This project focuses on detecting fraudulent transactions using synthetic datasets generated through Python scripts. The datasets are iteratively created to simulate various fraud scenarios, and two machine learning models, Logistic Regression and Random Forest, are trained to classify transactions as fraudulent or not.
- Overview
- Features
- Installation
- Usage
- Datasets
- Models
- Results
- Technologies Used
- Future Enhancements
- Contact
- License
Fraud detection is a critical application of data science and machine learning. This project generates synthetic datasets representing different fraud scenarios, trains models on these datasets, and evaluates their performance.
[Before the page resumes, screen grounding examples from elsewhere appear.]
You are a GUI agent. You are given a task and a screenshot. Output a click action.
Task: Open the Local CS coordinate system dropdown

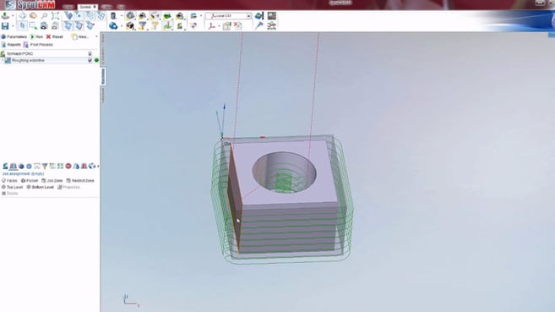pos(249,16)
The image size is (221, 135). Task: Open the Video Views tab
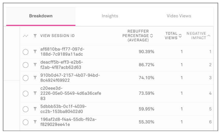(179, 16)
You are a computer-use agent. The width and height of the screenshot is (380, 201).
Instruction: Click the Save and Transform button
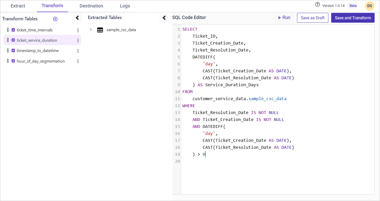point(353,18)
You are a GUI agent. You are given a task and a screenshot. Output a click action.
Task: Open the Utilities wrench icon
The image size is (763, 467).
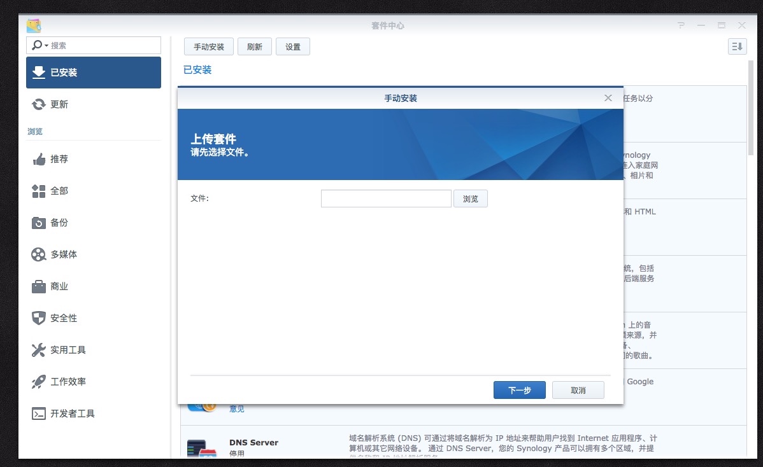[x=39, y=350]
The aim is to provide a robust pipeline for detecting fraud in financial transactions.
- Synthetic Data Generation: Python scripts to generate datasets for various fraud detection scenarios.
- Iterative Modeling: Models are trained on two iterations of the datasets to assess consistency.
- Machine Learning Models: Implementation of Logistic Regression and Random Forest for classification.
- Metrics Evaluation: Evaluation of models using metrics like accuracy, precision, recall, F1-score, and ROC-AUC.
- CSV Output: Results are saved in a CSV file for easy analysis.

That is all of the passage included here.